→ **SET TASKS**
1) In the geometry question, what shortest distance between the two lines does the solution arrive at?
2) Print the geometry question word for word, from "Three Dimensional Geometry" up to and including "Answer: (1)".

→ **SELECTED EXTRACT**
Three Dimensional Geometry Question 11
Question 11 - 25 January - Shift 2
The shortest distance between the lines $x+1=2 y=-$ $12 z$ and $x=y+2=6 z-6$ is
(1) 2
(2) 3
(3) $\frac{5}{2}$
(4) $\frac{3}{2}$
Show Answer
Answer: (1)
Solution:
Formula: Skew Lines
$\frac{x+1}{1}=\frac{y}{\frac{1}{2}}=\frac{z}{\frac{-1}{12}}$ and $\frac{x}{1}=\frac{y+2}{1}=\frac{z-1}{\frac{1}{6}}$
$\Rightarrow$ Shortest distance $=\frac{(\vec{b}-\vec{a}) \cdot(\vec{p} \times \vec{q})}{|\vec{p} \times \vec{q}|}$
S.D. $=(-\hat{i}+2 \hat{j}-\hat{k}) \cdot \frac{(\vec{p} \times \vec{q})}{|\vec{p} \times \vec{q}|}$
S.D. $=\frac{(-\hat{i}+2 \hat{j}-\hat{k}) \cdot(2 \hat{i}-3 \hat{j}+6 \hat{k})}{\sqrt{2^{2}+3^{2}+6^{2}}}=|\frac{-14}{7}|=2$

→ **DATASET ENTRIES**

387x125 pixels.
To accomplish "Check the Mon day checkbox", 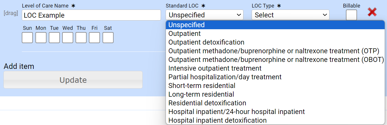I will pyautogui.click(x=41, y=38).
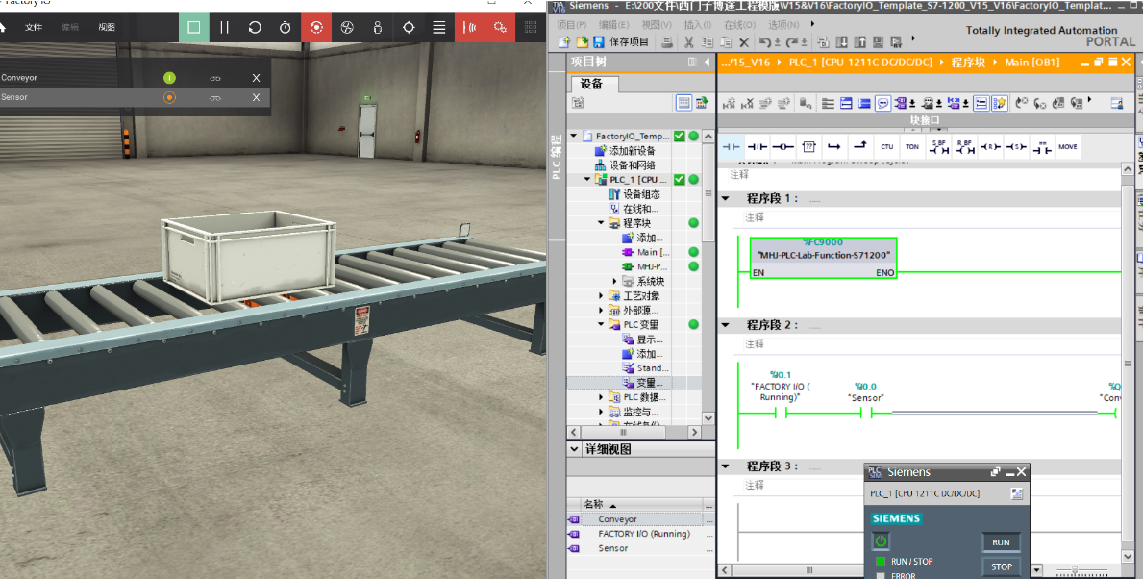Expand the 工艺对象 tree node
The height and width of the screenshot is (579, 1143).
pos(602,296)
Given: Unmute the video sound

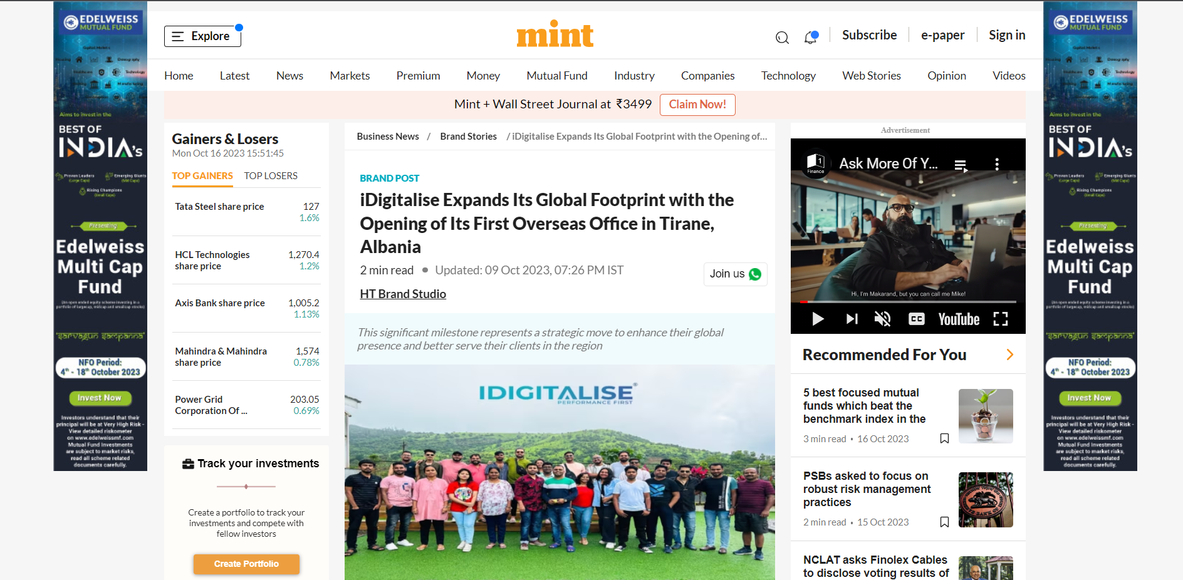Looking at the screenshot, I should (882, 319).
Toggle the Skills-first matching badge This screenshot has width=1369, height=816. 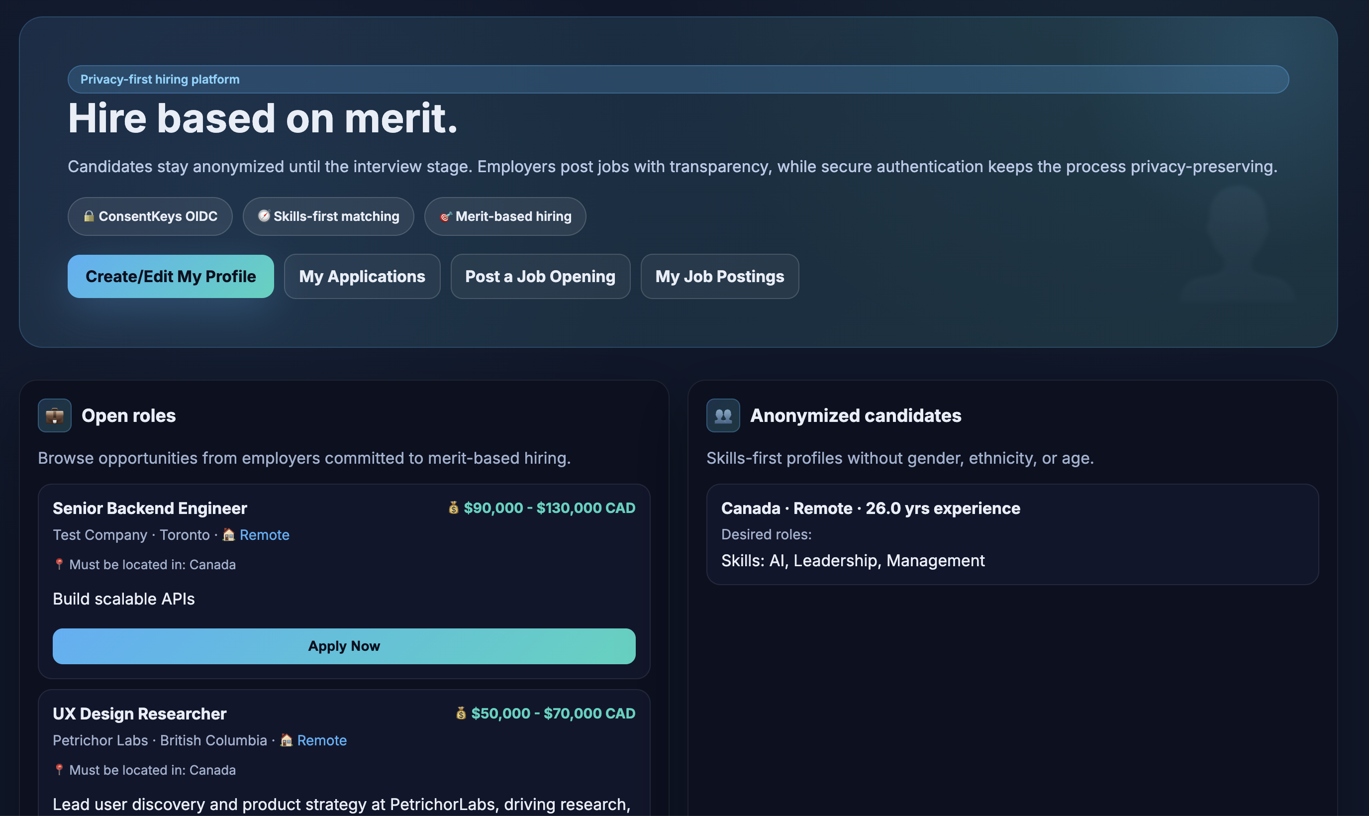click(328, 216)
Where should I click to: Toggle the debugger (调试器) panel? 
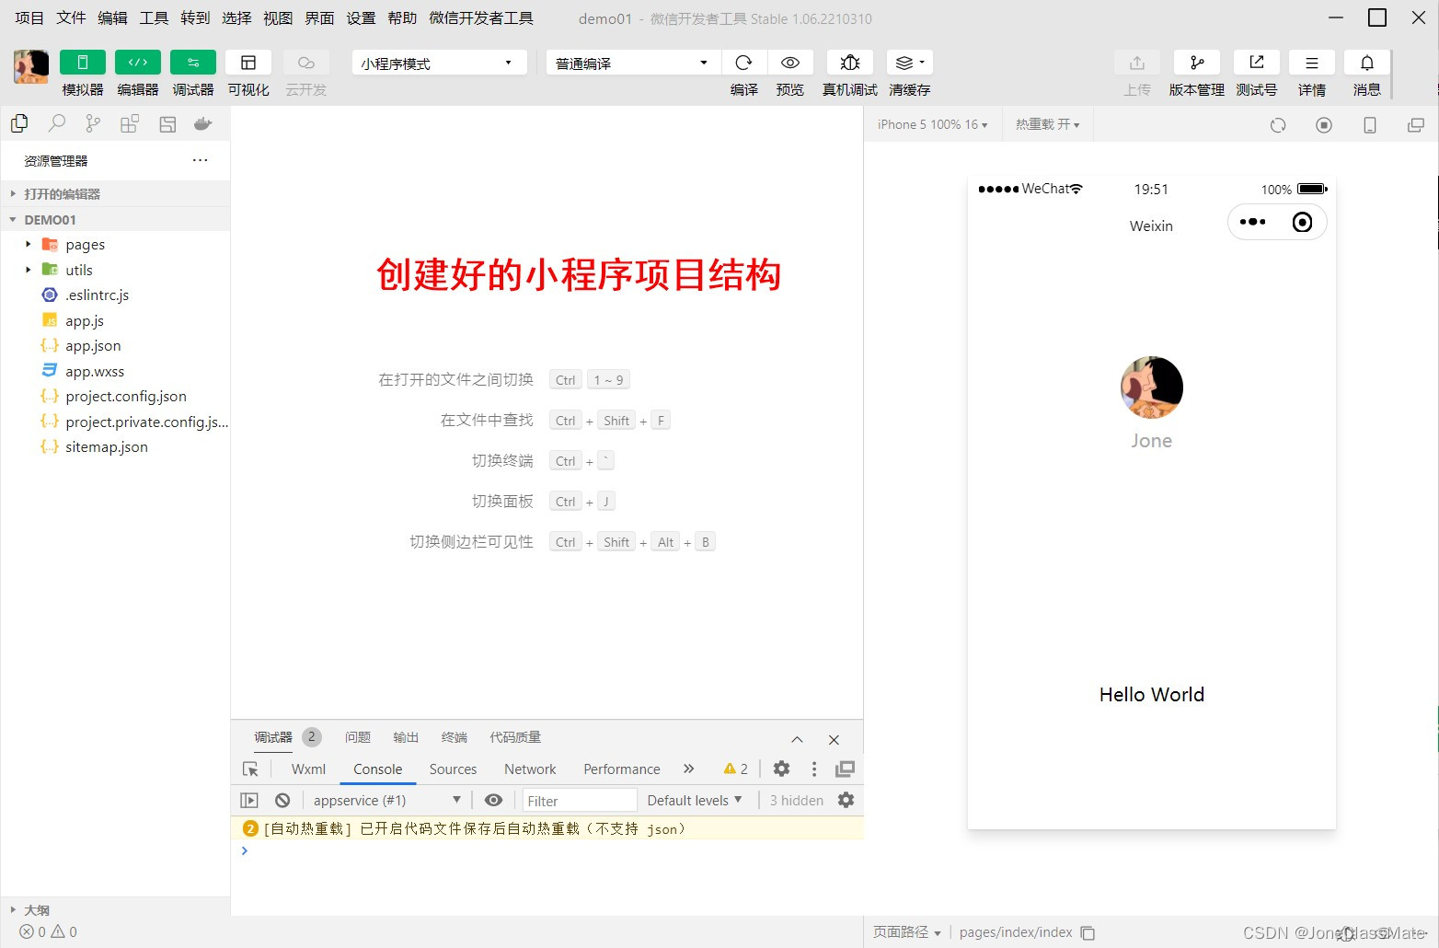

→ **SOLVED PROBLEMS**
1) 2

2)
Three Dimensional Geometry Question 11
Question 11 - 25 January - Shift 2
The shortest distance between the lines $x+1=2 y=-$ $12 z$ and $x=y+2=6 z-6$ is
(1) 2
(2) 3
(3) $\frac{5}{2}$
(4) $\frac{3}{2}$
Show Answer
Answer: (1)